• Requirement
Find the line containing "Given: Toggle the crosshair cursor tool" in the entries; transcribe it and all remaining lines through the end, exactly as they appear, but not the pictures.

• Supplied data
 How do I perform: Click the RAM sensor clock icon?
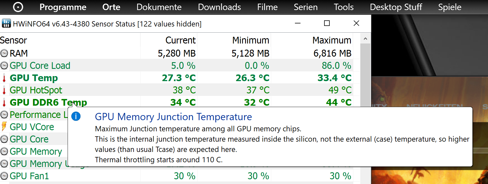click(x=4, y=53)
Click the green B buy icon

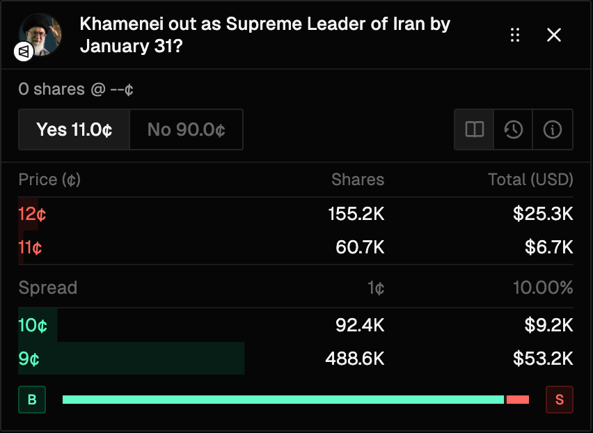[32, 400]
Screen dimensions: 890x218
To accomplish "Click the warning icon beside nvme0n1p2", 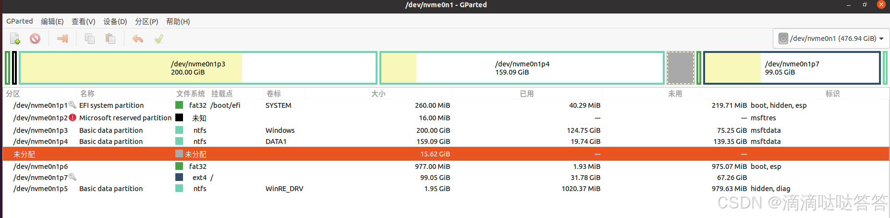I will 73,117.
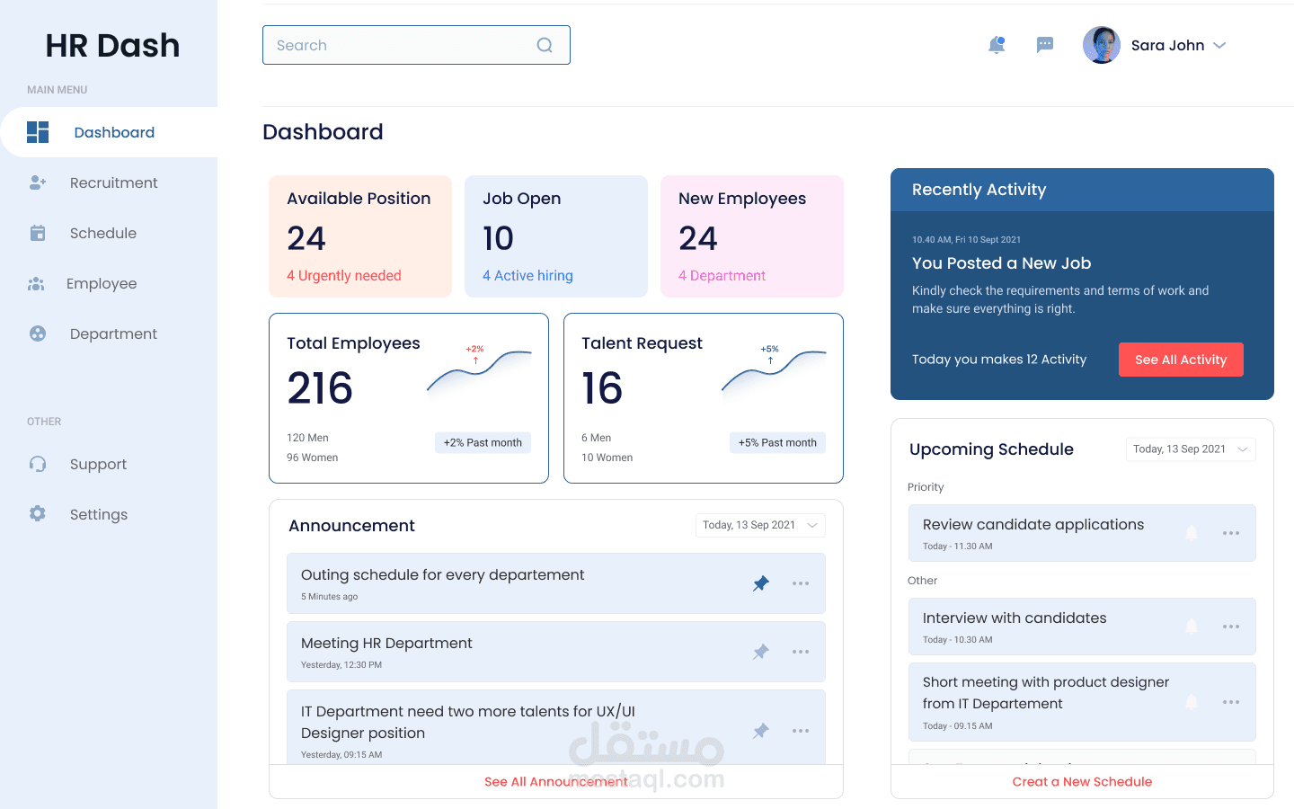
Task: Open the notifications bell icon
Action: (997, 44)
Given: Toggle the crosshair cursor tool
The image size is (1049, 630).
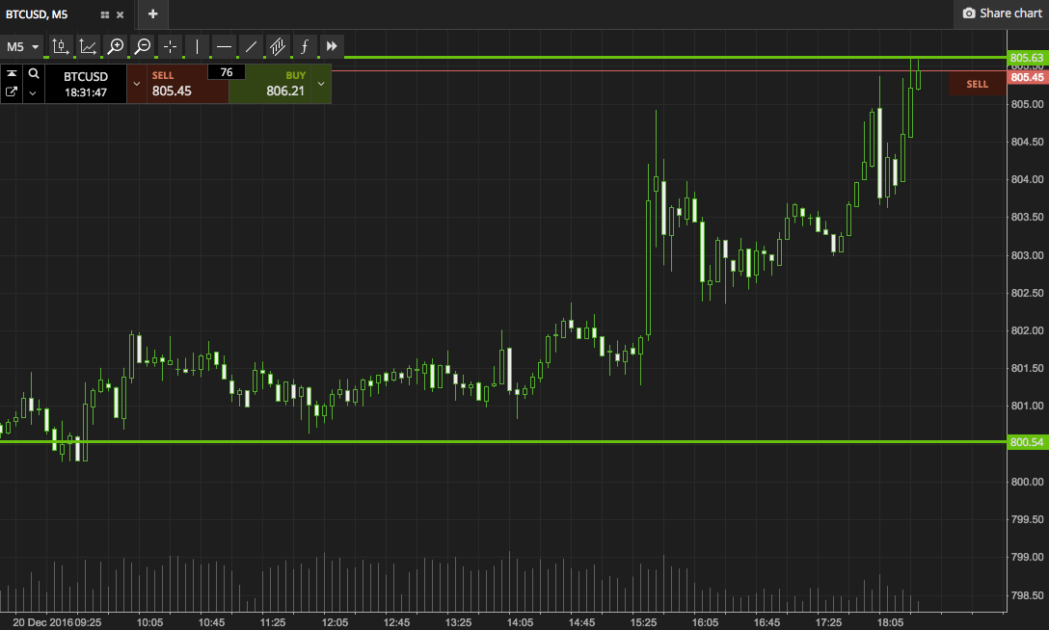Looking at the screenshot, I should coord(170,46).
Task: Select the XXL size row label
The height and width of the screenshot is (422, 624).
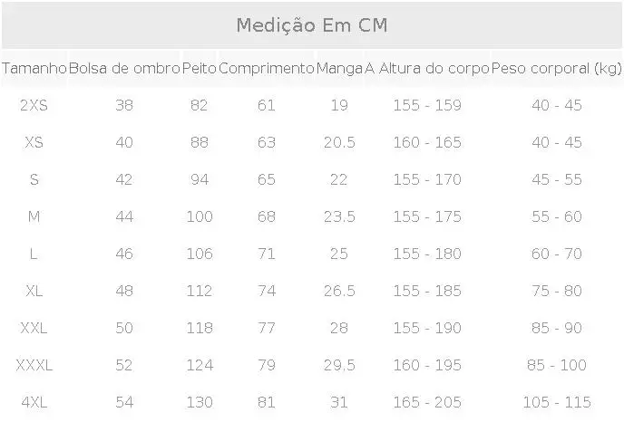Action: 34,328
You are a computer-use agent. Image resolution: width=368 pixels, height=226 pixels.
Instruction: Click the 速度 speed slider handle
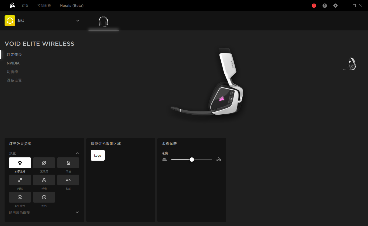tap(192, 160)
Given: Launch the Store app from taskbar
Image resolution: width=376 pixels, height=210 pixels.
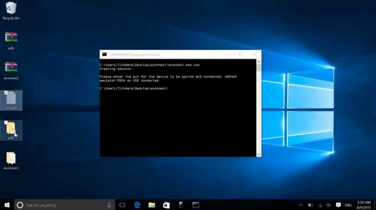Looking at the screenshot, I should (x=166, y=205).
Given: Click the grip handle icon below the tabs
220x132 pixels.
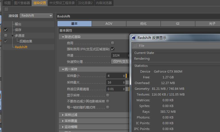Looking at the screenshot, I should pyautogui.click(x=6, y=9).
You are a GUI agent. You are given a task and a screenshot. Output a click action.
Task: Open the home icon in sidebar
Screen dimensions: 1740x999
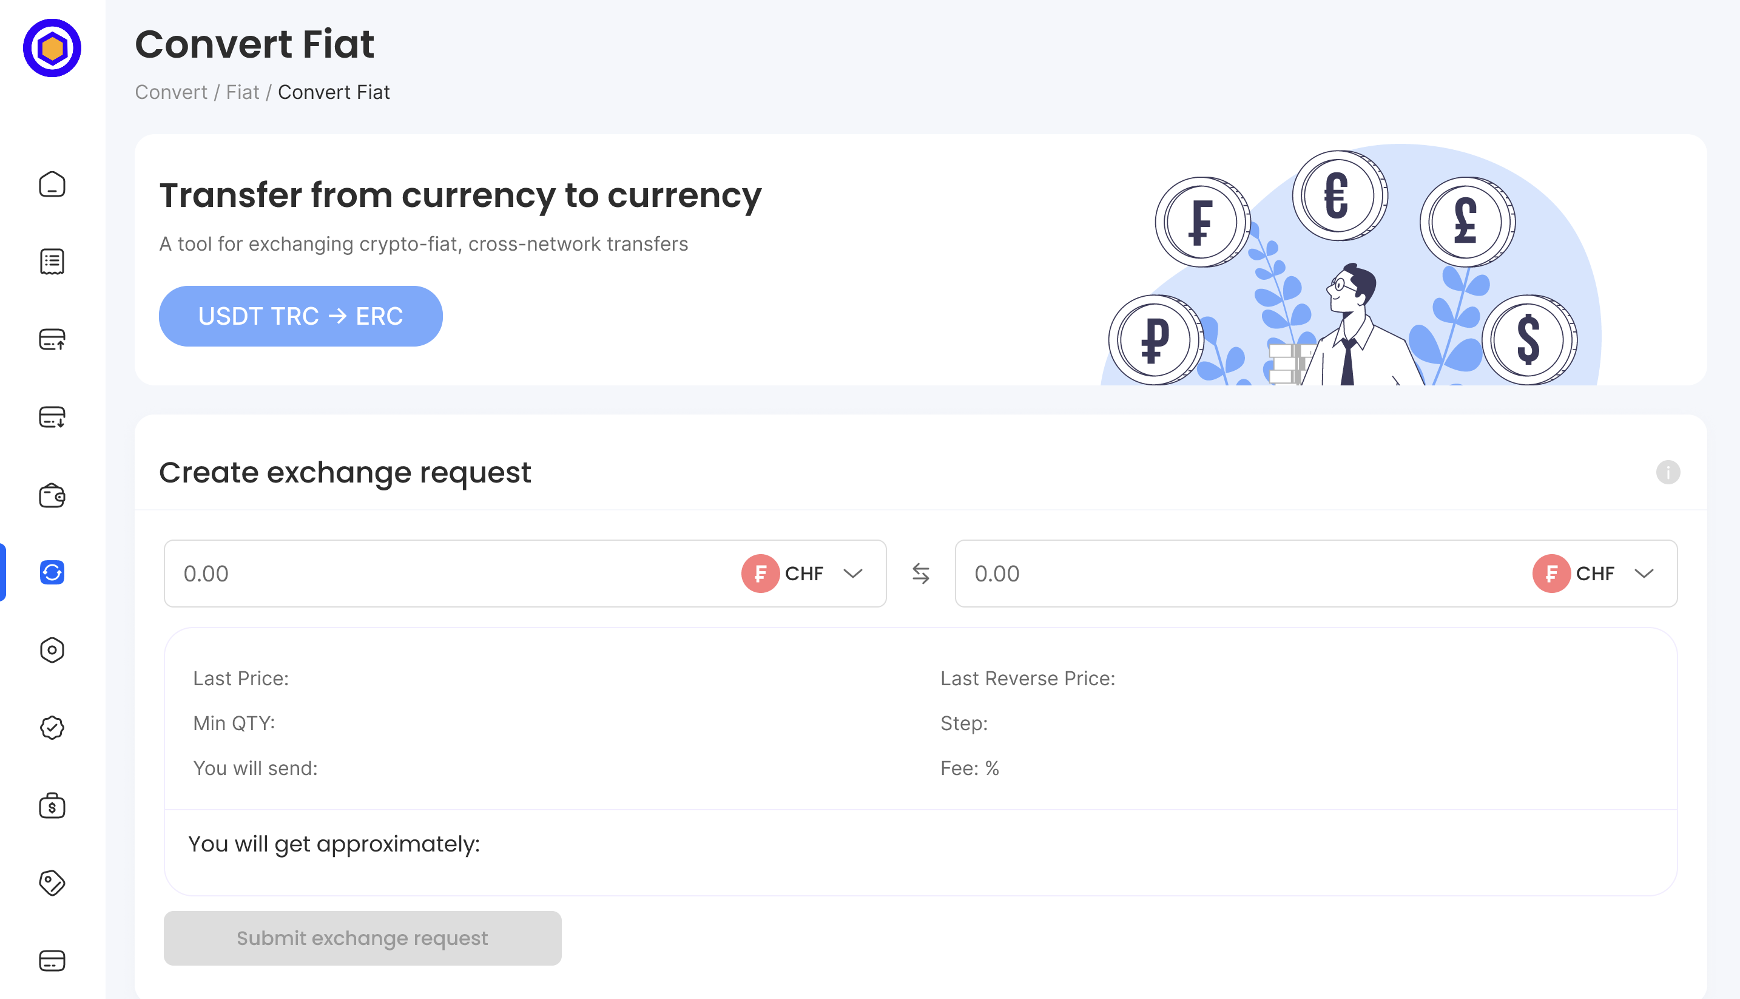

• Solved problem
Given: Toggle the crosshair cursor tool
The image size is (1049, 630).
Looking at the screenshot, I should coord(170,46).
Task: Select the XXL size row label
The height and width of the screenshot is (422, 624).
Action: 34,328
You are a computer-use agent. Image resolution: width=368 pixels, height=226 pixels.
Instruction: Click the 速度 speed slider handle
tap(192, 160)
Given: Launch the Store app from taskbar
Image resolution: width=376 pixels, height=210 pixels.
Looking at the screenshot, I should (x=166, y=205).
Given: Click the grip handle icon below the tabs
220x132 pixels.
Looking at the screenshot, I should pyautogui.click(x=6, y=9).
You are a GUI agent. You are given a task and a screenshot. Output a click action.
Task: Open the home icon in sidebar
Screen dimensions: 1740x999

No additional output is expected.